We will now try to predict per capita crime rate in the Boston data set. (a) Try out some of the regression methods explored in this chapter, such as best subset selection, the lasso, ridge regression, and PCR. Present and discuss results for the approaches that you consider.
library(leaps)
## Warning: package 'leaps' was built under R version 4.4.3
library(MASS)
set.seed(1)
attach(Boston)
predict.regsubsets = function(object, newdata, id, ...) {
form = as.formula(object$call[[2]])
mat = model.matrix(form, newdata)
coefi = coef(object, id = id)
mat[, names(coefi)] %*% coefi
}
k = 10
p = ncol(Boston) - 1
folds = sample(rep(1:k, length = nrow(Boston)))
cv.errors = matrix(NA, k, p)
for (i in 1:k) {
best.fit = regsubsets(crim ~ ., data = Boston[folds != i, ], nvmax = p)
for (j in 1:p) {
pred = predict(best.fit, Boston[folds == i, ], id = j)
cv.errors[i, j] = mean((Boston$crim[folds == i] - pred)^2)
}
}
mean.cv.errors <- apply(cv.errors, 2, mean)
plot(mean.cv.errors, type = "b", xlab = "Number of variables", ylab = "CV error")
which.min(mean.cv.errors)
## [1] 9
mean.cv.errors[which.min(mean.cv.errors)]
## [1] 42.81453
x = model.matrix(crim ~ . - 1, data = Boston)
y = Boston$crim
cv.lasso = cv.glmnet(x, y, type.measure = "mse")
plot(cv.lasso)
coef(cv.lasso)
## 14 x 1 sparse Matrix of class "dgCMatrix"
## lambda.1se
## (Intercept) 2.176491
## zn .
## indus .
## chas .
## nox .
## rm .
## age .
## dis .
## rad 0.150484
## tax .
## ptratio .
## black .
## lstat .
## medv .
sqrt(cv.lasso$cvm[cv.lasso$lambda == cv.lasso$lambda.1se])
## [1] 7.921353
x = model.matrix(crim ~ . - 1, data = Boston)
y = Boston$crim
cv.ridge = cv.glmnet(x, y, type.measure = "mse", alpha = 0)
plot(cv.ridge)
coef(cv.ridge)
## 14 x 1 sparse Matrix of class "dgCMatrix"
## lambda.1se
## (Intercept) 1.523899542
## zn -0.002949852
## indus 0.029276741
## chas -0.166526007
## nox 1.874769665
## rm -0.142852604
## age 0.006207995
## dis -0.094547258
## rad 0.045932737
## tax 0.002086668
## ptratio 0.071258052
## black -0.002605281
## lstat 0.035745604
## medv -0.023480540
sqrt(cv.ridge$cvm[cv.ridge$lambda == cv.ridge$lambda.1se])
## [1] 7.669133
pcr.crime = pcr(crim ~ ., data = Boston, scale = TRUE, validation = "CV")
summary(pcr.crime)
## Data: X dimension: 506 13
## Y dimension: 506 1
## Fit method: svdpc
## Number of components considered: 13
##
## VALIDATION: RMSEP
## Cross-validated using 10 random segments.

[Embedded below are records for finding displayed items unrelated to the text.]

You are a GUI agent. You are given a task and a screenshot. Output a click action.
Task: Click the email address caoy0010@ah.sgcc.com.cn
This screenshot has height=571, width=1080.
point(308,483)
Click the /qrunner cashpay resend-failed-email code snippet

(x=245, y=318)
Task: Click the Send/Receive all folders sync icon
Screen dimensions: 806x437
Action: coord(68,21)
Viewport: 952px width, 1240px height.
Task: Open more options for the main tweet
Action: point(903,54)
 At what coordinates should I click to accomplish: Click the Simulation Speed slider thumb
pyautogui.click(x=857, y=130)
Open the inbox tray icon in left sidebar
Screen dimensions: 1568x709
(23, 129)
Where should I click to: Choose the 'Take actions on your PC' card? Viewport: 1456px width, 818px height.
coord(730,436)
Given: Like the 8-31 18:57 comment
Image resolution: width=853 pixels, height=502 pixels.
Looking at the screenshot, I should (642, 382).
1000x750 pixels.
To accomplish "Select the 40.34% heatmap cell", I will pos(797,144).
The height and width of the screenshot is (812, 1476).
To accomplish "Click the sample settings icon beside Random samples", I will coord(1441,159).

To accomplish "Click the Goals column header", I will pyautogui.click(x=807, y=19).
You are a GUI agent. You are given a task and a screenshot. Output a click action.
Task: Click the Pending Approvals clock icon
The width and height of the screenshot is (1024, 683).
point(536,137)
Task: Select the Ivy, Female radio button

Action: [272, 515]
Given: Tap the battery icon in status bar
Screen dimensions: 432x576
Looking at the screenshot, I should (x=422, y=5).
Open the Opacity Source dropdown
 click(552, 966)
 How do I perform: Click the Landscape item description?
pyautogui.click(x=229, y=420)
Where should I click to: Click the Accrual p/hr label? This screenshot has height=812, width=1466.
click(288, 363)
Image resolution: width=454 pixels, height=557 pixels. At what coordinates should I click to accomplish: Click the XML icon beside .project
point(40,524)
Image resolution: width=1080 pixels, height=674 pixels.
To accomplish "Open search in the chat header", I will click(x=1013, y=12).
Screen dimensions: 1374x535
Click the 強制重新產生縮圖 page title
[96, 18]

## (Intercept) 1 comps 2 comps 3 comps 4 comps 5 comps 6 comps
## CV 8.61 7.175 7.180 6.724 6.731 6.727 6.727
## adjCV 8.61 7.174 7.179 6.721 6.725 6.724 6.724
## 7 comps 8 comps 9 comps 10 comps 11 comps 12 comps 13 comps
## CV 6.722 6.614 6.618 6.607 6.598 6.553 6.488
## adjCV 6.718 6.609 6.613 6.602 6.592 6.546 6.481
##
## TRAINING: % variance explained
## 1 comps 2 comps 3 comps 4 comps 5 comps 6 comps 7 comps 8 comps
## X 47.70 60.36 69.67 76.45 82.99 88.00 91.14 93.45
## crim 30.69 30.87 39.27 39.61 39.61 39.86 40.14 42.47
## 9 comps 10 comps 11 comps 12 comps 13 comps
## X 95.40 97.04 98.46 99.52 100.0
## crim 42.55 42.78 43.04 44.13 45.4
The best subset selection model had the lowest cross-validation error.
The model has 11 predictors. By excluding 2, the model has lower variance and higher accuracy.